The disparity between a man playing dead on stage holding a miniature video camera (Jankowski wears a white shirt and white pants for the occasion, perhaps to suggest his role as fallen acolyte) while an energetic, humorless evangelical strives to bridge the gap between art and religion proves more than just a send-up, though it is hilarious. Jankowski’s powerful, unsettling æsthetic is predicated on direct physical involvement with people’s closely held beliefs and an understanding that art lives at the intersection of incompatible forces.

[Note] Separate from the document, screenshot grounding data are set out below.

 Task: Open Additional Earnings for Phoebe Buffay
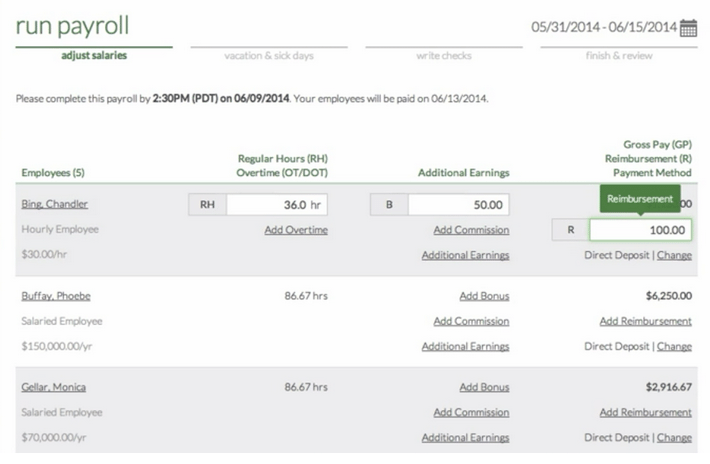coord(465,346)
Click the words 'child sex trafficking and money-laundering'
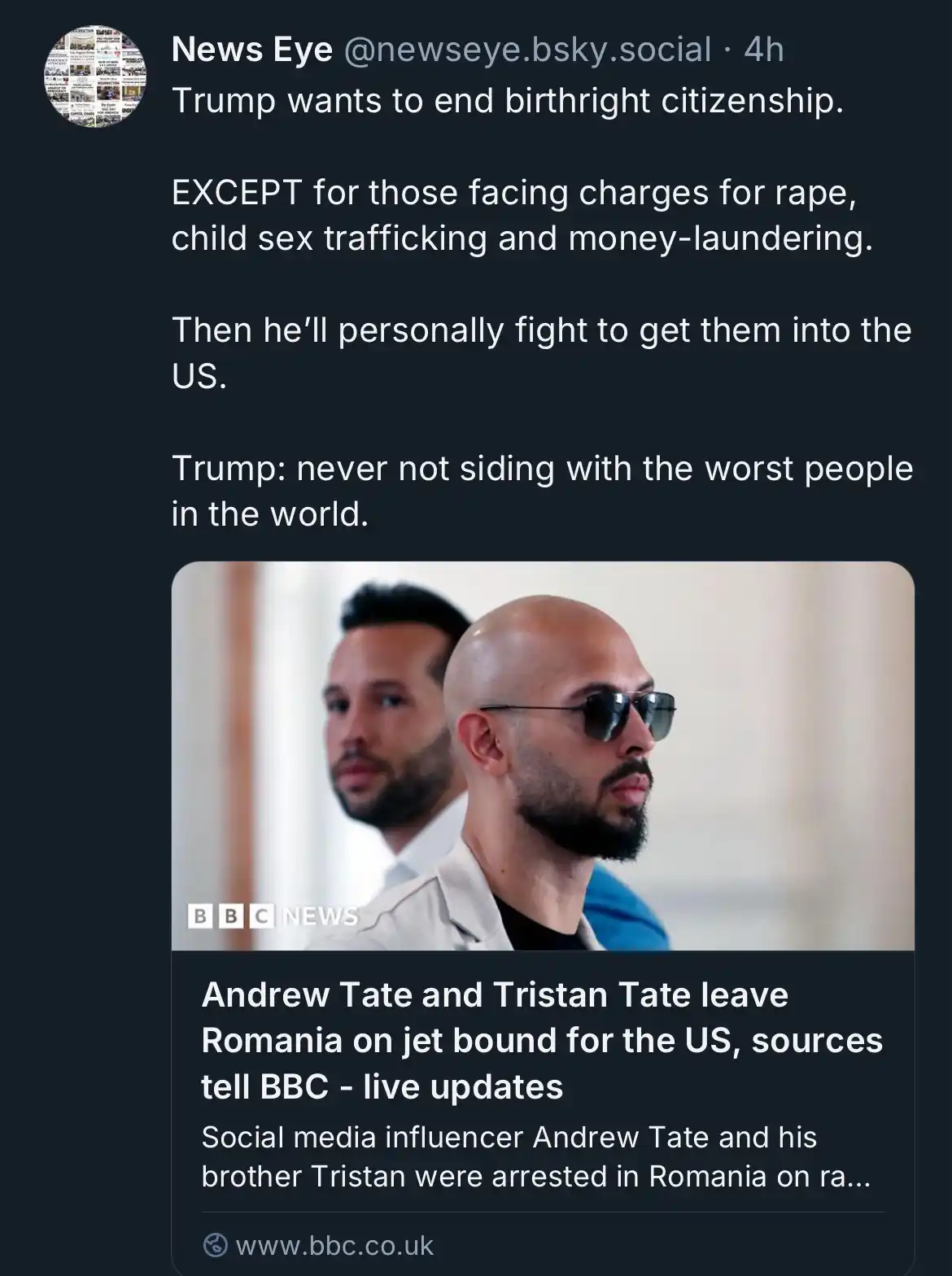The height and width of the screenshot is (1276, 952). tap(522, 238)
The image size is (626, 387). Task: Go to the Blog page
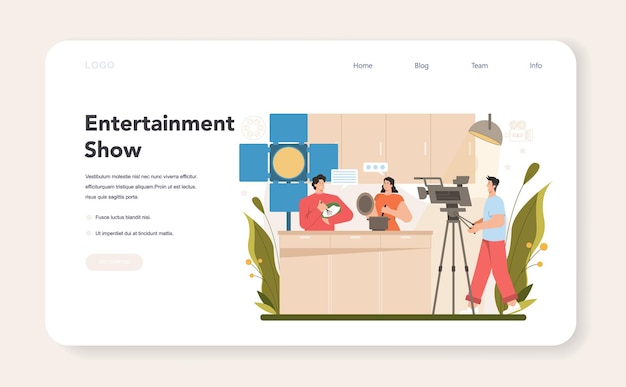[421, 65]
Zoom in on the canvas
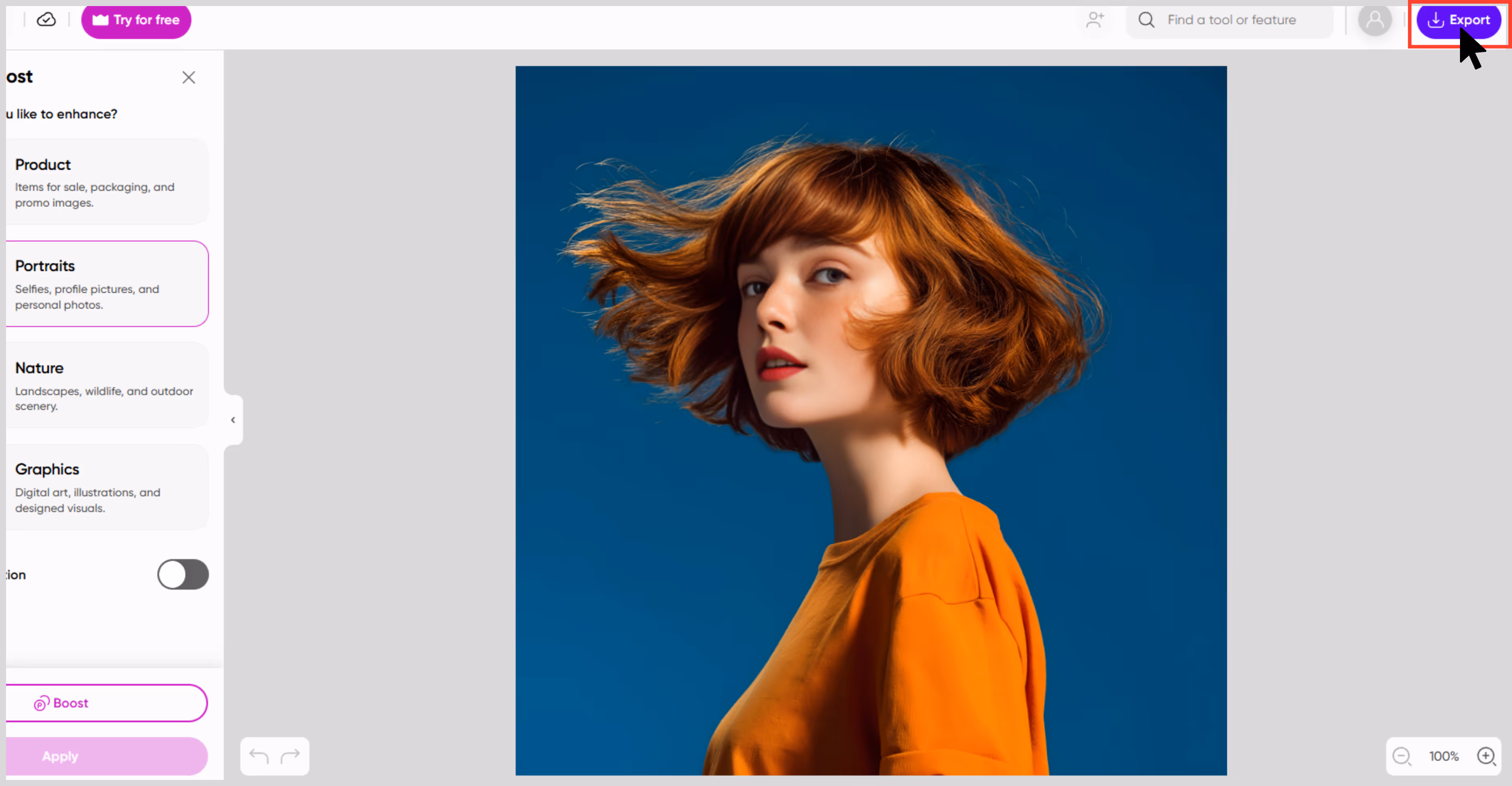Screen dimensions: 1512x786 [x=1486, y=756]
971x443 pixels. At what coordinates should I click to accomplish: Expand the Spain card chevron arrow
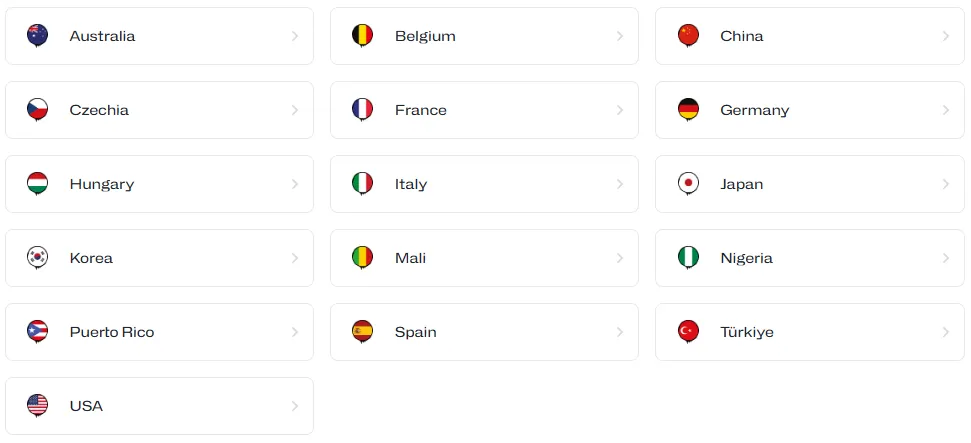(620, 332)
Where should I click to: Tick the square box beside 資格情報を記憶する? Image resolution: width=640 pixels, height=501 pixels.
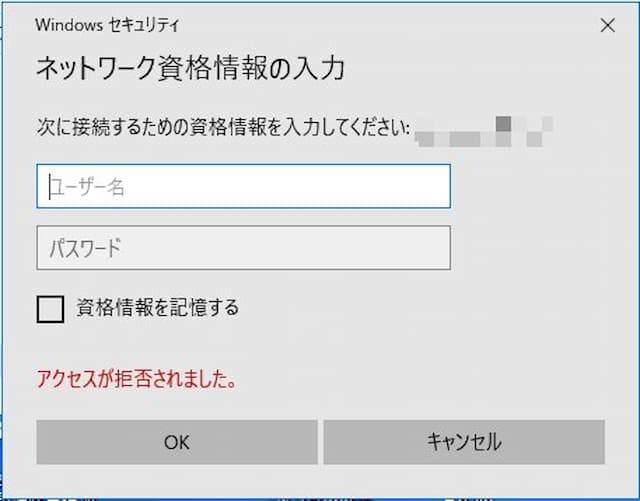50,310
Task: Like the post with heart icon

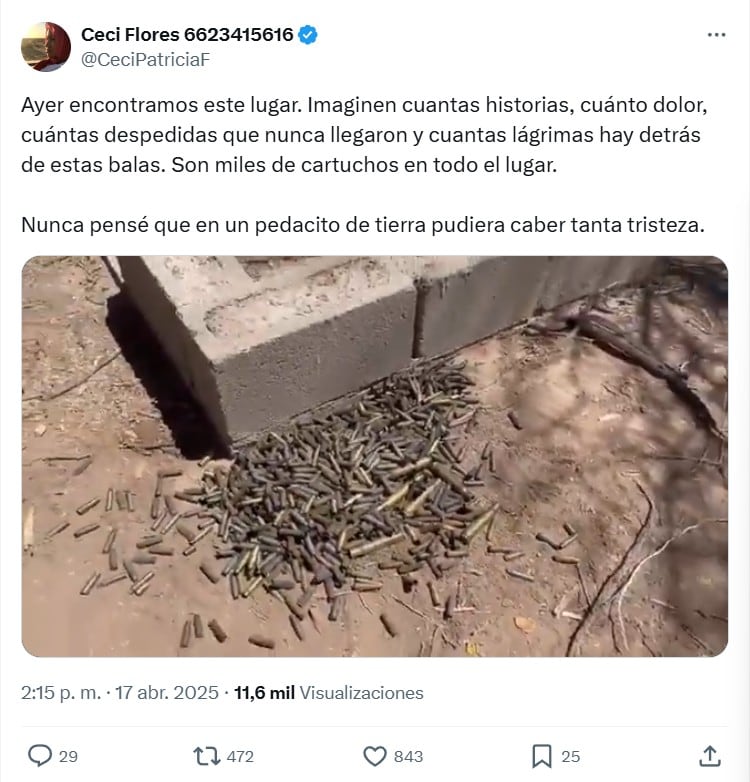Action: coord(375,756)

That æsthetic unites the 12-year span of projects covered by the retrospective, beginning with his 1992 Shamebox, in which people were invited to sit in a storefront window with placards announcing their sources of shame: "I am ashamed of neglecting my children," or "I am ashamed of my re-education as a real-estate agent." Unfortunately, the human element of contact and surprise that must have marked the event itself doesn’t carry over to the 34 black-and-white photographs that document Shamebox.

In an interview with List curator Bill Arning, Jankowski insists that his work shouldn’t be viewed as ironic, that his videos represent a sympathetic involvement with his subjects. Uh, right. Does he really believe anyone can watch his 2000 The Matrix Effect and not come away with an appreciation of its scathing sarcasm? Five years ago, Jankowski was commissioned to create a new work for the Wadsworth Atheneum’s Matrix Series for emerging artists. The artist sent questionnaires to the former director and curator as well as to artists who had participated in past Matrix exhibits. When the responses came back, he transcribed them and gave the script to a cast of untrained children to act out. In this art-world version of Bugsy Malone, a blond boy with oversized glasses and a pinstripe shirt is Sol LeWitt; a thin black boy in a fashionable vest and slacks is Glenn Ligon; an athletic boy in jeans and a work shirt is coupled with a girl in a satin dress and red scarf as — who else? — Christo and Jean Claude. The "artists" are interviewed in the palatial Atheneum in front of their works by a composed, effervescent eight-year-old (she wears her pearl earrings and black A-line dress like an experienced docent) who introduces herself as curator Andrea Miller-Keller. As the children parrot the art talk they’ve been fed (the little kid playing former director Jim Elliot says, deadpan, "Well, before I came to the museum, I was chief curator at the LA County Museum of Art"), the effect transforms from whimsical to eerily hollow. By putting adult reflections in the mouths of innocents, Jankowski makes us aware not just of the empty self-importance of art talk but also of the mask of language itself: everything spoken is simultaneously truthful and untruthful. Only Sol LeWitt doesn’t come off as a bozo. When questioned by Andrea as to why so many people had difficulty with his wall drawings 25 years ago, he responds tersely, "You have to ask the many people."

Jankowski’s brilliance isn’t uniform (whose is?), but his gentle disruption of prefabricated formats (in one piece he calls in his problems to a television psychic; in another he walks around the set of a Greek talk show and listens intently as the guests discuss, in a language he doesn’t understand, the meaning of his art) provides the kind of tonic we look for and need from art.